The seller helps the customer in front of us, who says encouragingly, ‘He sells the tastiest chickens around’. I reply, ‘Oh, but we come for live chickens’. Nuno and I don’t realize it at that instant, but in retrospect, it was a bizarre buying-chickens-adventure.
buying chickens via olx
Nuno has been working towards this moment for the past few months. It was his side project to build a chicken coop. We had chickens in the Netherlands, so we know a little about what is involved. For example, the coop must be closed properly at night, so that predators can’t get in. In the Netherlands, a fox once forced its way in and we don’t want to see such a massacre again. That’s why Nuno built a stone coop. It is more hygienic than a wooden coop too, where blood lice easily hide in the cracks.
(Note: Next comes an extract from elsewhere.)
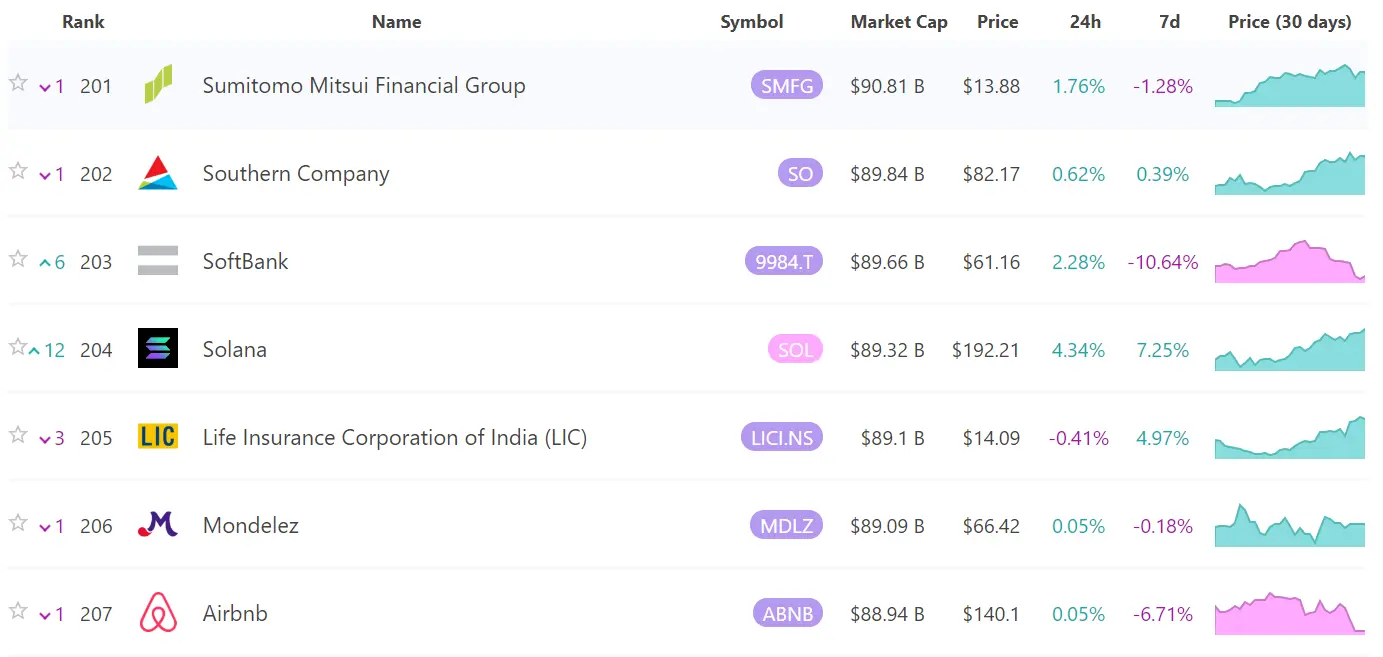Click the Name column header
This screenshot has width=1383, height=657.
396,22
One day, the coop was finished. The new inhabitants could come!
In Portugal, you can buy live chickens, ducks, turkeys, guinea fowls, rabbits and other small farm animals at the market. However, the markets are now prohibited, so we looked at the Portuguese selling site, olx.pt.
The closest seller with nice and abundant chickens on offer was on the outskirts of greater Porto, in Paredes.
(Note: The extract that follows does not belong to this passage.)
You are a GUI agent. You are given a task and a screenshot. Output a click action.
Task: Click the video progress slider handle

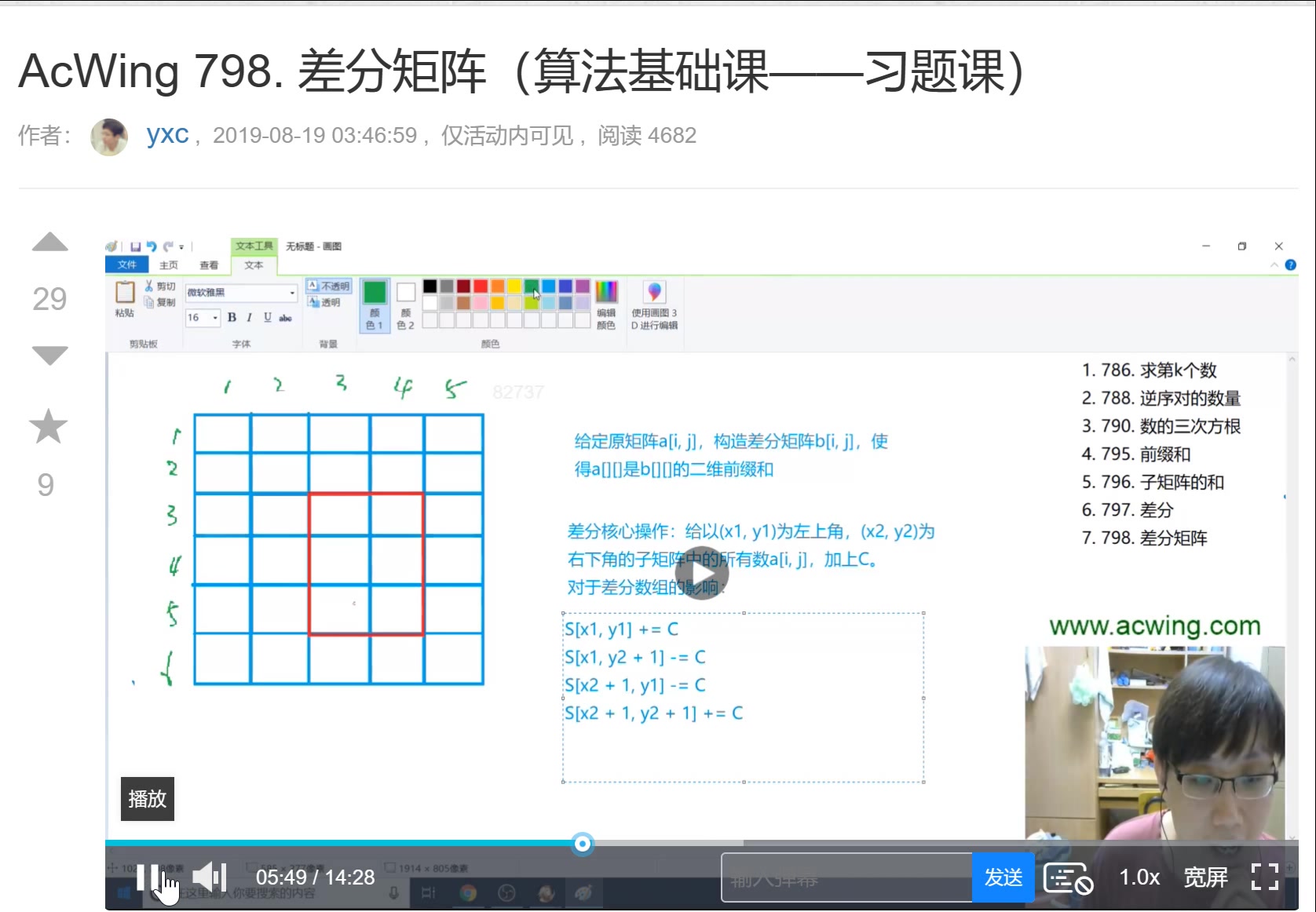pos(583,844)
The seller sent us by e-mail the name of the street where we had to be. Along the main road, there is even a large sign with nice pictures of various fowls. That looks promising! We drive into the car park of what looks like a small garden centre.
Inside we see people. It looks like the seller with a customer. At first, we don’t believe our eyes, is he really…? Yes, he takes two baldly plucked cockerels and throws them on a counter. The customer opens the door for us and while the seller is pulling the organs out of the bodies, he greets us kindly. ‘Good afternoon, come in. Close the door!’
At the chicken farm
Inside, the scene is even more bizar. Let me sum it up: a large steaming pan of water with chicken feathers on an electric burner, a fat Siamese cat sleeping on bags of chicken feed, chicken organs on the floor, meowing black cats eating kibble, a pile of green grass, a pretty clean-looking poulterer’s table and, in the background, a collection of chicken runs and a large free range area with hundreds of chickens, ducks, fowls and turkeys of various ages and species. The salesman, wearing a mouth cap, boots and a filthy jogging suit, has finished with the customer. He quickly cleans his hands, cleans up the chicken feathers, ‘that’s bad for the cats’, and then gives his full attention to us. In the meantime, six more people have come in.
He makes them wait and goes ahead of us to show the live hens and roosters for sale.
It is remarkable how clean and calm it is in the run. We can see a system: the pedigree chickens are together in one pen. The purebreds that are not sold are let loose in the large free range area. There are big buckets with straw, in which the eggs are laid. In another room, I see the warm light of an incubator.
After some shilly-shally, Nuno chooses two hens and I choose a cockerel. We immediately forget the name of the breed. The hens are a typical Portuguese grey and a brown chicken. The cockerel is white.
When we drive away with our purchase in a big box, we realize what a bizarre experience this was again.
Portuguese chicken words
galo | cockerel |
galinha | chicken |
pinto | chick |
frango | chicken (culinary) |
galinheiro | chicken coop |
ovo | egg |
ovos | eggs |
cocorocó/cucurucu | cock-a-doodle-doo |
cacarejar | to cluck |
Wow that’s a fancy hen house! Puts mine to shame… what is it made of?
Thanks, it is made of the famous Portuguese blocos (we love blocos!), orange tijolos and cement to make it all look square again.
Main goal was to make the chicken coop easy to clean and to be able to get to the chickens easily when we need to.